Required task:
Gather every line from the listing below that contains the word "what", and copy each of those lines in full.

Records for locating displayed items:
────────────────────

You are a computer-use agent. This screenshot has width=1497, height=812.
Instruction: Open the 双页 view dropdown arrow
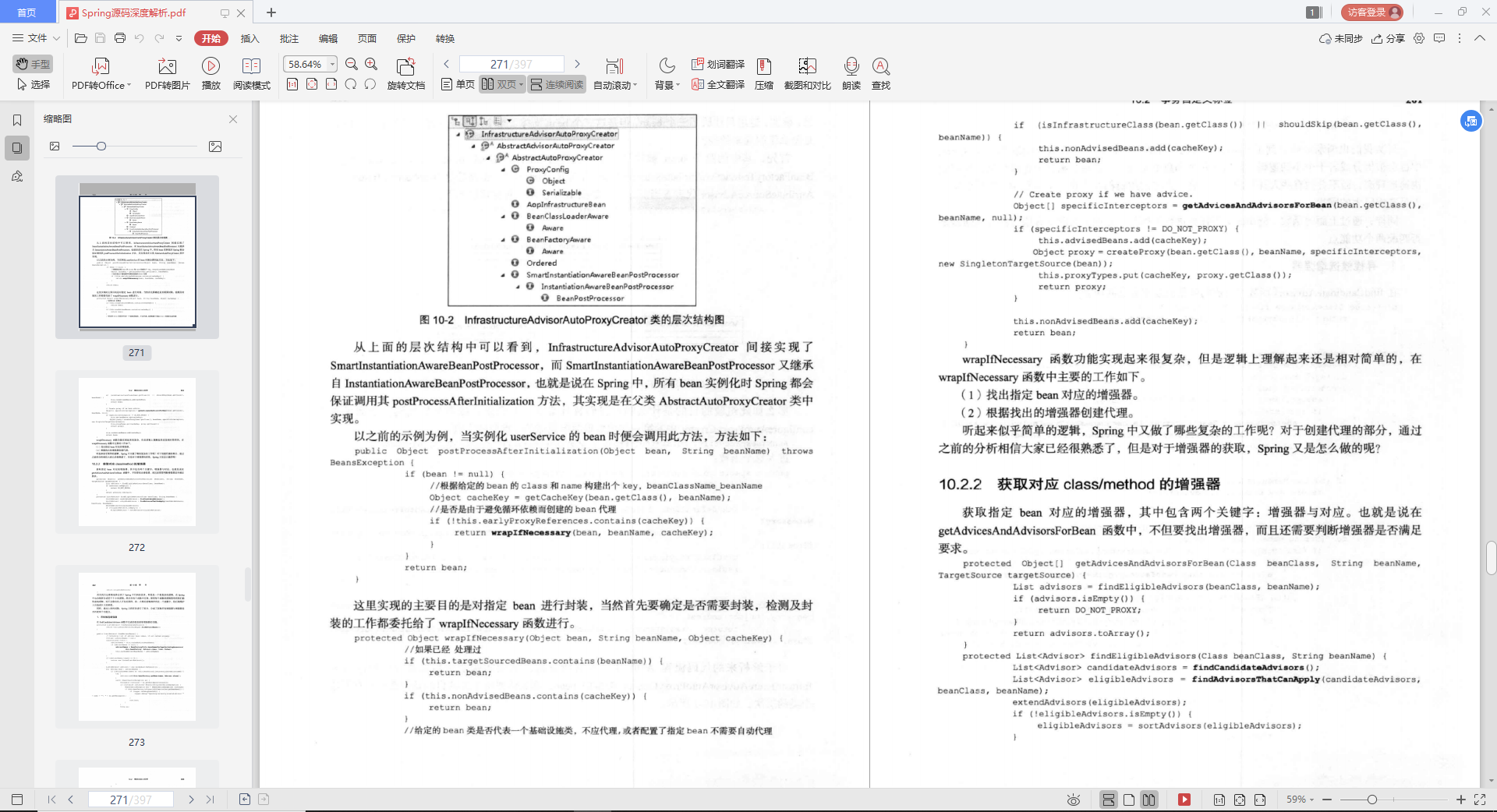pos(521,84)
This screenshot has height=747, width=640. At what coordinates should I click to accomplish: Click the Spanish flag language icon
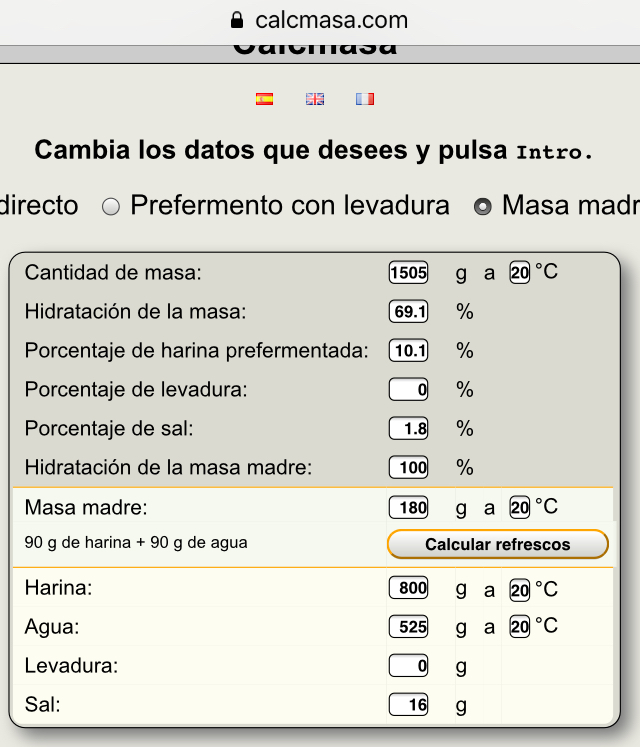[264, 99]
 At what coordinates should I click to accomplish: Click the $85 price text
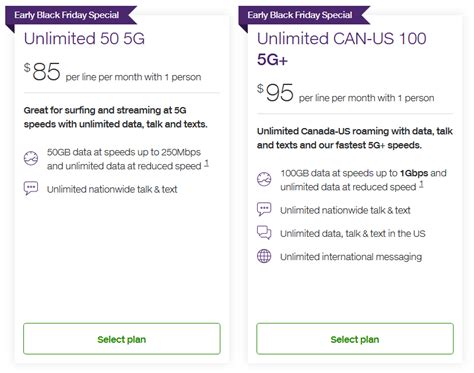(x=42, y=71)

────────────────────

Full answer:
This screenshot has height=747, width=640. At what coordinates should I click to accomplish: Click the Spanish flag language icon
 At what coordinates should I click to accomplish: Click the $85 price text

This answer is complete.